*Activity:*
Return the data below unchanged, without images.

*** Block opens ***

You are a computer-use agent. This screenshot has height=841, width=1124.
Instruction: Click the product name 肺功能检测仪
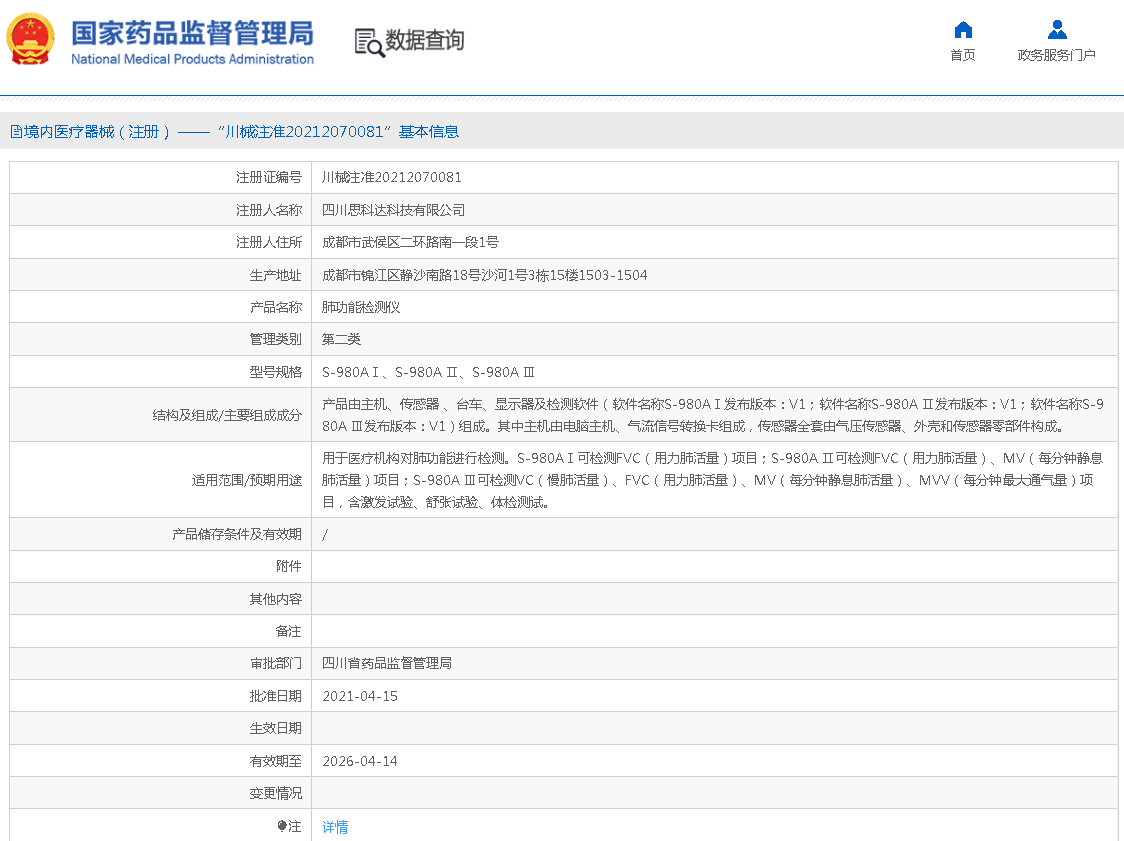(x=361, y=307)
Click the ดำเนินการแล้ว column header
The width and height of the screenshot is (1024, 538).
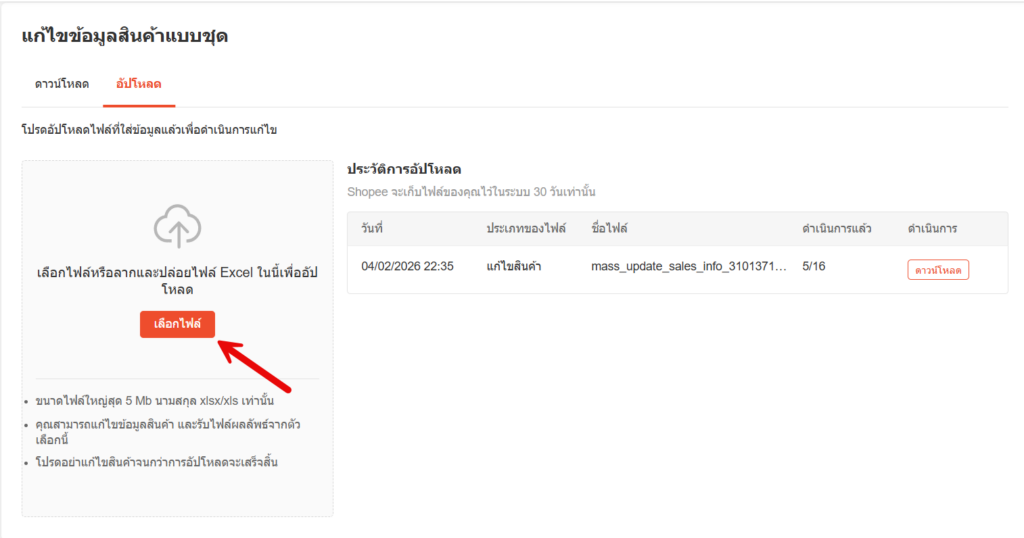(836, 229)
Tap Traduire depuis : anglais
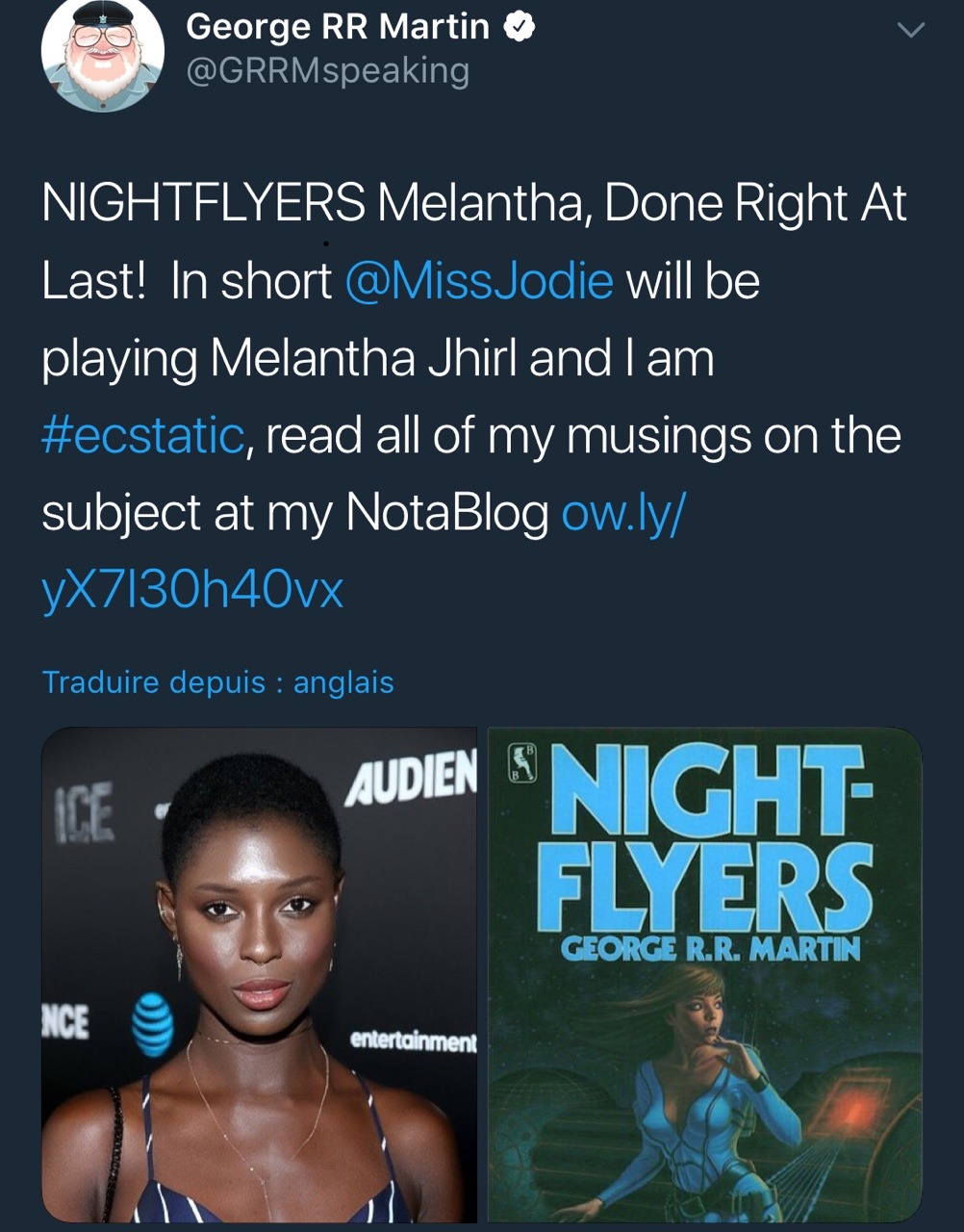The height and width of the screenshot is (1232, 964). click(218, 682)
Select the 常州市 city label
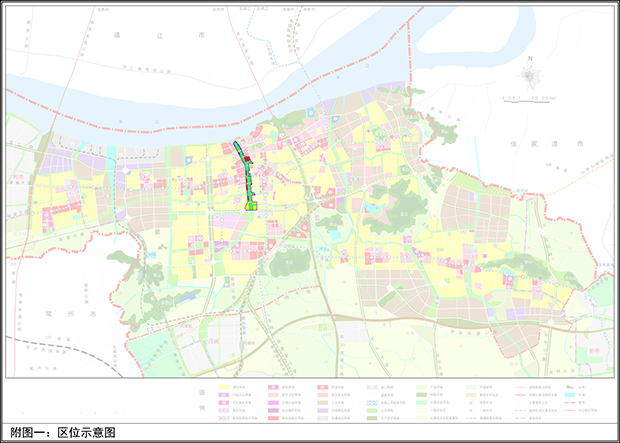This screenshot has height=443, width=620. tap(73, 314)
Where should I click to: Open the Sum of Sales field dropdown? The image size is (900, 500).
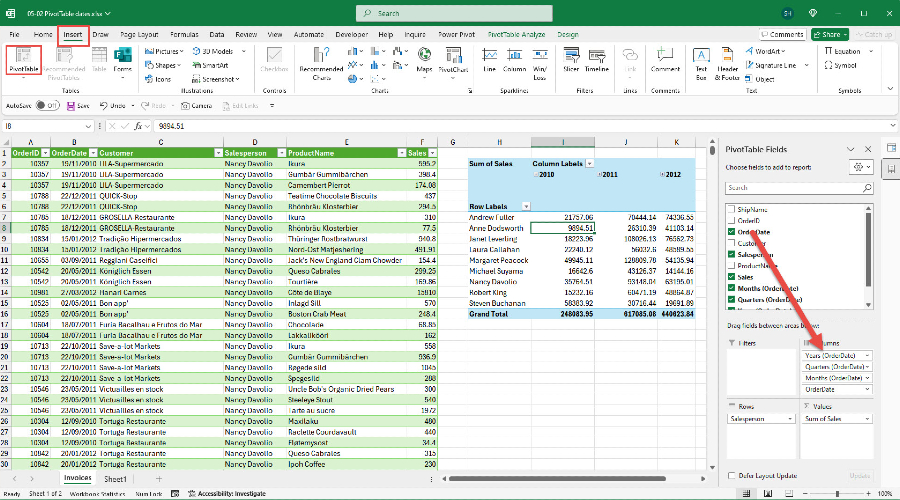(866, 419)
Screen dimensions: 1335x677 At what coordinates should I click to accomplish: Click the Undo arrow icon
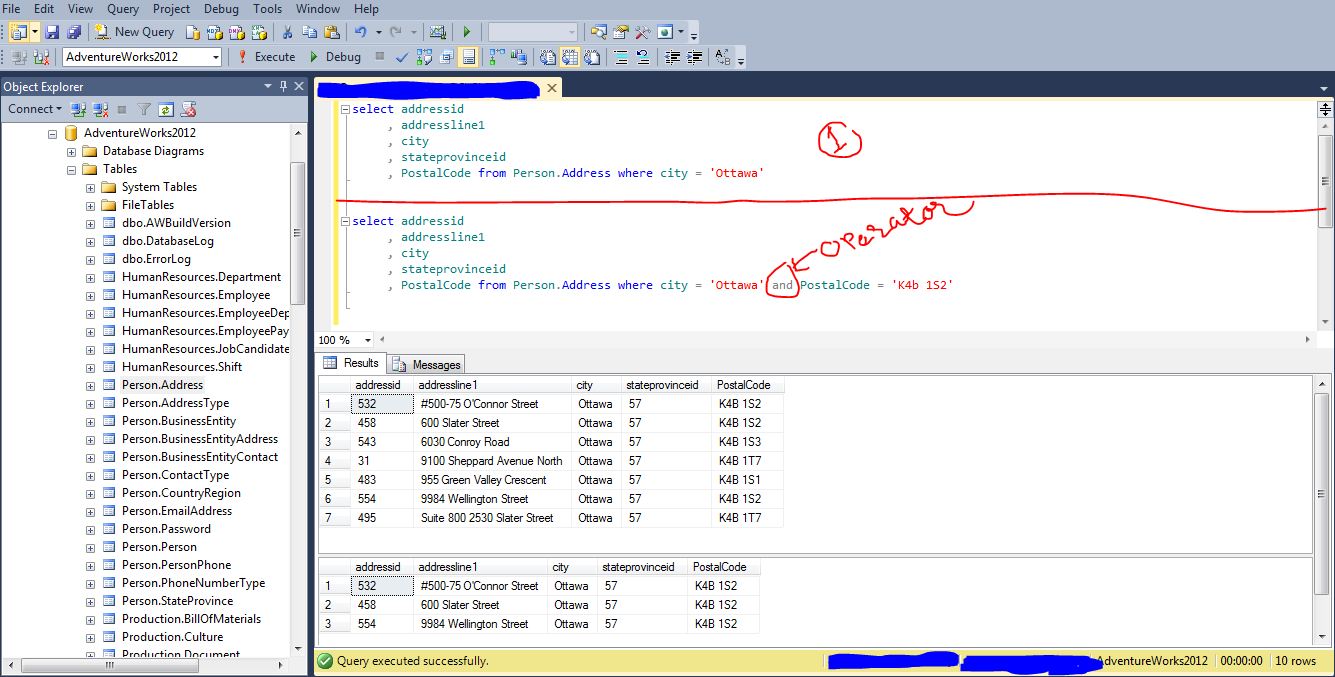360,32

*** Block closes ***

*Completed exercise:*
You are a computer-use agent. This screenshot has height=841, width=1124.
Instruction: Click the product name 肺功能检测仪
(x=361, y=307)
Click the ดำเนินการแล้ว column header
The width and height of the screenshot is (1024, 538).
(836, 229)
Tap Traduire depuis : anglais
The height and width of the screenshot is (1232, 964). click(218, 682)
Select the 常州市 city label
This screenshot has height=443, width=620. tap(73, 314)
Where should I click to: Open the Sum of Sales field dropdown? The image size is (900, 500).
(866, 419)
Screen dimensions: 1335x677 At what coordinates should I click to accomplish: Click the Undo arrow icon
360,32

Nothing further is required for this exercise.